President Barack Obama arrived here with his wife, Michelle, and his two daughters, at 12:30 p.m. today, as hundreds of demonstrators _ and 1,300 ticket-holders _ gathered at the Gallatin Field Airport for a town-hall meeting on health-care reform.
The president and his family, joined by U.S. Sens. Jon Tester and Max Baucus, both Montana Democrats, strolled across the tarmac to a hangar, where 1,300 people waited for the event to start.
By 10 a.m., several hundred demonstrators from political camps that spanned the ideological spectrum had begun setting up shop in a grassy field at the southeast corner of the airport.
Less than a quarter-mile away, those fortunate enough to get tickets for the event were streaming into an airport hangar where the president was to conduct the meeting beginning at about 1 p.m.
The hangar held some 1,300 people who got tickets on a first-come, first-served basis Thursday in Bozeman and Belgrade, or from the state's two Democratic U.S. senators, each of whom said they had a "handful" of tickets to hand out to friends and supporters.

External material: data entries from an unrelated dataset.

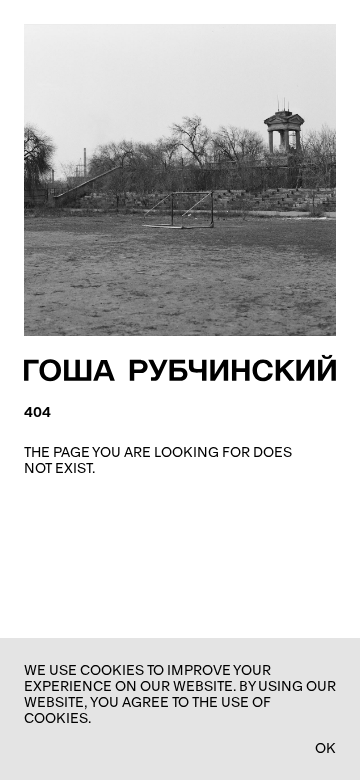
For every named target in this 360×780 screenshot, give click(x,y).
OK (325, 748)
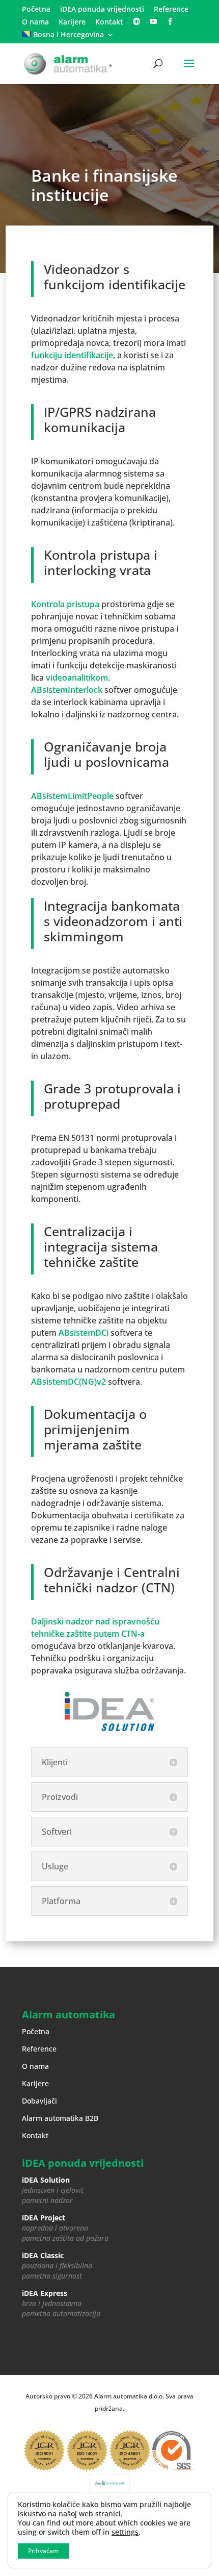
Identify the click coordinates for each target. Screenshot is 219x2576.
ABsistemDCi (83, 1332)
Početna (36, 10)
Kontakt (109, 22)
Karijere (72, 22)
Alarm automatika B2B (60, 2118)
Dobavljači (39, 2101)
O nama (35, 22)
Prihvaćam (43, 2550)
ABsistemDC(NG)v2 (68, 1381)
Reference (171, 10)
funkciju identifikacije (72, 355)
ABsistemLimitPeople (72, 796)
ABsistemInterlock (66, 689)
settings (125, 2532)
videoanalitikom (77, 677)
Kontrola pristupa (65, 604)
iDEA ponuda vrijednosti (102, 10)
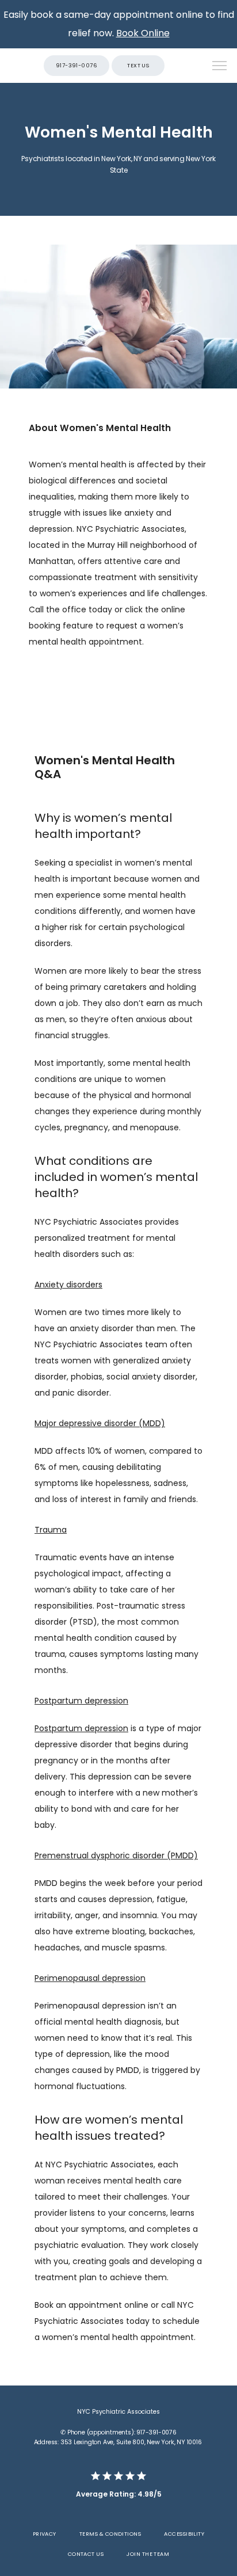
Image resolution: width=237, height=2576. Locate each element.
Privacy (44, 2533)
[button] (219, 66)
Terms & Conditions (110, 2533)
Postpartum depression (81, 1728)
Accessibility (184, 2533)
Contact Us (86, 2554)
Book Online (143, 33)
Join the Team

Today's town meeting, focusing on the problem of people losing their health insurance because of a serious illness, is one of three the president is holding across the country to attempt to counter vocal opposition to health-care reforms, primarily from conservatives, Republicans and their political allies.
The president was in Portsmouth, N.H., earlier this week and will be in Grand Junction, Colo., on Saturday for another town meeting.
While the crowd inside the hangar was subdued, it was a raucous scene outside in the designated demonstration area, as opponents and supporters of the president waved signs and shouted slogans.
Anti-Obama crowds could be heard chanting "Hey, hey, ho, ho, Chicago thugs have got to go," while the president's supporters, who arrived in buses and cars from across the state, countered with "Hey, hey, ho, ho, the status quo has got to go."